**About this exercise:**
Your answer is the lines below, exactly, from the one that contains "Screen dimensions: 1061x360" through the one that contains "Given: Open Internet", both included.

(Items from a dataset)
◆ ◆ ◆ ◆

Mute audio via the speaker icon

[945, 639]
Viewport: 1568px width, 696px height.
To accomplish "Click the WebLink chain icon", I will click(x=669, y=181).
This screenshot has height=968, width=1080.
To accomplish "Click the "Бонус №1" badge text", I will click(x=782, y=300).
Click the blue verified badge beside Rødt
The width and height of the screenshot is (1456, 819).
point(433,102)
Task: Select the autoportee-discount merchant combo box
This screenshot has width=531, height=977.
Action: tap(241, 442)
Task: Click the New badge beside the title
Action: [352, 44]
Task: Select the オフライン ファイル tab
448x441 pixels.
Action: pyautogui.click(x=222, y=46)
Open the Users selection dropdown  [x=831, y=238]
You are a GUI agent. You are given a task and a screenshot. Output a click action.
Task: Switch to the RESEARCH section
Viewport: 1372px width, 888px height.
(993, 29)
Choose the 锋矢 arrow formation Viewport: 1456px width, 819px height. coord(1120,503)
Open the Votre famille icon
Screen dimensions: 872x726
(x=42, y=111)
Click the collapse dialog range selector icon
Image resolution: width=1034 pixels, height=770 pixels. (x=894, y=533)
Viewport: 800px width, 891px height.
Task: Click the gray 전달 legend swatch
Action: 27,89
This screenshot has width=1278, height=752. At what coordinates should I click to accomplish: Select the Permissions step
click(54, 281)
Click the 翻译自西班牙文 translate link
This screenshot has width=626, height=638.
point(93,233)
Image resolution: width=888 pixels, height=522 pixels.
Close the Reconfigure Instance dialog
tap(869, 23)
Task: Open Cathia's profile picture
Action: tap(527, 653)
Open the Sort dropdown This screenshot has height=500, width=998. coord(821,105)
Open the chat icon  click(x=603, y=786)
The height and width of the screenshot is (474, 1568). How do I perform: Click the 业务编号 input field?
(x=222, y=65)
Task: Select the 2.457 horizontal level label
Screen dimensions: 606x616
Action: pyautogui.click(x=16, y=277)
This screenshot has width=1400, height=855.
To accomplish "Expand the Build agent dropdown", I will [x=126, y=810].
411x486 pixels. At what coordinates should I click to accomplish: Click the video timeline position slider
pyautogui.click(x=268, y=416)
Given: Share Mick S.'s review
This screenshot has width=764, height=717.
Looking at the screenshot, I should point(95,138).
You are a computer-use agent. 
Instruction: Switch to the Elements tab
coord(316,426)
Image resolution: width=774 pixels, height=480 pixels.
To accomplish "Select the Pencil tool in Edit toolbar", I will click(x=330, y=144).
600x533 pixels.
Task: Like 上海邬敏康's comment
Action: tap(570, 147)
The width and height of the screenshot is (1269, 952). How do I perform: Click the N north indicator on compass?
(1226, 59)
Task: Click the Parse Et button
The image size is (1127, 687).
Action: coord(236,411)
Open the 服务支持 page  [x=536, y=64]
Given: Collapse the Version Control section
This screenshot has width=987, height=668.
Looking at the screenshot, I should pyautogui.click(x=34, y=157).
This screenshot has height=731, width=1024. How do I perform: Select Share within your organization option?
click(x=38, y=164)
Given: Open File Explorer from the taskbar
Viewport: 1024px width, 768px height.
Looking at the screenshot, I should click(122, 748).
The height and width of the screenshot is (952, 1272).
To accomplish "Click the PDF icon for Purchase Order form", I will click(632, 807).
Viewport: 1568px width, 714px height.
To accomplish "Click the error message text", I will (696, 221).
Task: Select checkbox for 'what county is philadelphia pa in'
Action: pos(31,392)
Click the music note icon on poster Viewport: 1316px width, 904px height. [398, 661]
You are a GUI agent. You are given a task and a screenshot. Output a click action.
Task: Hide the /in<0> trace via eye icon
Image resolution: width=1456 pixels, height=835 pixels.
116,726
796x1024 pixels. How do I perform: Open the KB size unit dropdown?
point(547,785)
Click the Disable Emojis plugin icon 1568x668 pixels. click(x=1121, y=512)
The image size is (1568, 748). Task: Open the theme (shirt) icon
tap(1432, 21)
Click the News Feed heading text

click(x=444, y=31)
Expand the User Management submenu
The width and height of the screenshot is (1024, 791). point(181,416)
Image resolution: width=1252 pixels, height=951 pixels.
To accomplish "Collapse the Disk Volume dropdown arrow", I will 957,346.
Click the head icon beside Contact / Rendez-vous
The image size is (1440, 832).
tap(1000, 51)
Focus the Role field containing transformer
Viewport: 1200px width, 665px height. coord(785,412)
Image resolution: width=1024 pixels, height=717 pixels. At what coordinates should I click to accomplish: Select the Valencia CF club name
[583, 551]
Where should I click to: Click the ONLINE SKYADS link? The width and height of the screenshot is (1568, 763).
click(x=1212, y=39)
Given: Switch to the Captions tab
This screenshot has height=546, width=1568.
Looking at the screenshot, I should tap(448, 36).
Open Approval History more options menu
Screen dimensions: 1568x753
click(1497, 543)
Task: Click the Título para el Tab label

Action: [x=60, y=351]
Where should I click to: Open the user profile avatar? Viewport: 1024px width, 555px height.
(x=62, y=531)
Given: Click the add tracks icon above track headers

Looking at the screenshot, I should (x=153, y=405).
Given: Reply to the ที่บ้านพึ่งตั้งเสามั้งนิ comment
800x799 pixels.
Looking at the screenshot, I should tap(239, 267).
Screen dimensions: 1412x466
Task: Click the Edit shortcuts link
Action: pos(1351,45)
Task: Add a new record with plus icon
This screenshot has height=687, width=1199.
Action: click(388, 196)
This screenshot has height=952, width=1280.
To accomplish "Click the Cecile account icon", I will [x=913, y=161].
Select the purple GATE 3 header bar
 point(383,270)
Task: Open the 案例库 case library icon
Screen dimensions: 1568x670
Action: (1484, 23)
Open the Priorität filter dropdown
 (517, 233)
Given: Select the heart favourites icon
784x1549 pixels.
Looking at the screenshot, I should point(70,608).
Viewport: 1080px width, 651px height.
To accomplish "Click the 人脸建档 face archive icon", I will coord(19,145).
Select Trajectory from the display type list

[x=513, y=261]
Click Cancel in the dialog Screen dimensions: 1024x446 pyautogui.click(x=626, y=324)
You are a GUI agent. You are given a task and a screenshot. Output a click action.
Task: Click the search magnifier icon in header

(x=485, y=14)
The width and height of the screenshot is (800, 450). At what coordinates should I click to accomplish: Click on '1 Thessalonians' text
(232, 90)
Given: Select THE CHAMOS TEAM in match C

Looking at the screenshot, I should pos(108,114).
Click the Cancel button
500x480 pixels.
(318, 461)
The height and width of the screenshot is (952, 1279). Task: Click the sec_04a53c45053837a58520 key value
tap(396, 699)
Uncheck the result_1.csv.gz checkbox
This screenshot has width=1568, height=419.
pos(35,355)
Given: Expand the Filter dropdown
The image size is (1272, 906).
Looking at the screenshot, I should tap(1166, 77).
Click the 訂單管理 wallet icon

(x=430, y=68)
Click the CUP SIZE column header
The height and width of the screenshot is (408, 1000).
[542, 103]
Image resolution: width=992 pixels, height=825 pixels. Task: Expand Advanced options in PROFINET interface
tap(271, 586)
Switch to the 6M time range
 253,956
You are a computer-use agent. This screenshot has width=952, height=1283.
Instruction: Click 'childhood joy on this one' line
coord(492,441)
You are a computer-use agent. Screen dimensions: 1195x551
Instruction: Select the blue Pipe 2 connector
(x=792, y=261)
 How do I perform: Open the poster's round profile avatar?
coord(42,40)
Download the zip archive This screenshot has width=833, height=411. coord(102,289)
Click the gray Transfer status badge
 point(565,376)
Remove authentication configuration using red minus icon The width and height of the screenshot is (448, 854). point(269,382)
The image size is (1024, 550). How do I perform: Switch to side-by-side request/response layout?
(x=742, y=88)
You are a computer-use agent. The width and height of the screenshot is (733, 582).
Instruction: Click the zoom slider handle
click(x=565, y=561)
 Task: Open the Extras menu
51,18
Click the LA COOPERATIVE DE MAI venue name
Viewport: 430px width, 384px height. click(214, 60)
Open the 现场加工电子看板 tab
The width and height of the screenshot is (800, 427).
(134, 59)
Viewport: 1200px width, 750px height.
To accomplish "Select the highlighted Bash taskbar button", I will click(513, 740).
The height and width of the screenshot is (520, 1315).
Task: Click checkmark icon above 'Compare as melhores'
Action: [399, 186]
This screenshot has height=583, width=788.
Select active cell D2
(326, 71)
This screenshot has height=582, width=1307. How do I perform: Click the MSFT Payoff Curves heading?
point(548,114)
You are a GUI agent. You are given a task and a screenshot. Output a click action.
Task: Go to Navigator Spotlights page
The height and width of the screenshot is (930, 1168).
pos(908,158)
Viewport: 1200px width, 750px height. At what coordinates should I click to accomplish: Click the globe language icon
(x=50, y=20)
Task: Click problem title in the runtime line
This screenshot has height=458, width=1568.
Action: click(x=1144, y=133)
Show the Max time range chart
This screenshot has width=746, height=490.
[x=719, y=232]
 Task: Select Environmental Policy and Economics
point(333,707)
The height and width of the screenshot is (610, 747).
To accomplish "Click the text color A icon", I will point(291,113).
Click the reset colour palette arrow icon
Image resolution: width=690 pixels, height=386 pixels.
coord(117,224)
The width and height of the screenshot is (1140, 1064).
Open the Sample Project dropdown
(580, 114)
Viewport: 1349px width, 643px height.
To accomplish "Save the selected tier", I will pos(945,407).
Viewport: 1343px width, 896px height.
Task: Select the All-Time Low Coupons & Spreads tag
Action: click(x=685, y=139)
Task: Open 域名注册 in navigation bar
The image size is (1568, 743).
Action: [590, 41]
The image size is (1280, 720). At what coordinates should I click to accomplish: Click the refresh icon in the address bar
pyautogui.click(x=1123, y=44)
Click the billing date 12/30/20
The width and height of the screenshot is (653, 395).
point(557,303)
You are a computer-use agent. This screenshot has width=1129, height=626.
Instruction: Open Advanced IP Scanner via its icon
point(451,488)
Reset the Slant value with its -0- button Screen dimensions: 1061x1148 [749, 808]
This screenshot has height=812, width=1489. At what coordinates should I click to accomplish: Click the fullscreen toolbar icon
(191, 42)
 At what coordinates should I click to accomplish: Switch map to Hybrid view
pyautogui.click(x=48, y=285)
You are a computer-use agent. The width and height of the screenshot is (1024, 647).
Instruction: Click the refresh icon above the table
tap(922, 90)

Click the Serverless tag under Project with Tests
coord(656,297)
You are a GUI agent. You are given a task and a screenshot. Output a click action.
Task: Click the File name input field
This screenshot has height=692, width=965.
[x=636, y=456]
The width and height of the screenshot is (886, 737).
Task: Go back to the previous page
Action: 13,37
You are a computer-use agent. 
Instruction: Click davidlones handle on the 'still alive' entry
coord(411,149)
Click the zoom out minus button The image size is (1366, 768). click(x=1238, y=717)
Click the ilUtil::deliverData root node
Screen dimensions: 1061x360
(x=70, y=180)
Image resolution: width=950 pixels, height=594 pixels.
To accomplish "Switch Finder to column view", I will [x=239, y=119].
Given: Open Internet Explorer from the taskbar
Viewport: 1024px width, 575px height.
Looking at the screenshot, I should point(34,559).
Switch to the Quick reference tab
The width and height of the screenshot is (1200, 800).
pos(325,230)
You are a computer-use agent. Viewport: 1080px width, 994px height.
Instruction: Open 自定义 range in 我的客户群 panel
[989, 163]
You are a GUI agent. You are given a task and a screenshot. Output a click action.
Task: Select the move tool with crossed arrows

◆ ◆ ◆ ◆

**Solution for this exercise:**
Screen dimensions: 1061x360
(x=70, y=180)
Image resolution: width=950 pixels, height=594 pixels.
To accomplish "Switch Finder to column view", I will [x=239, y=119].
Given: Open Internet Explorer from the taskbar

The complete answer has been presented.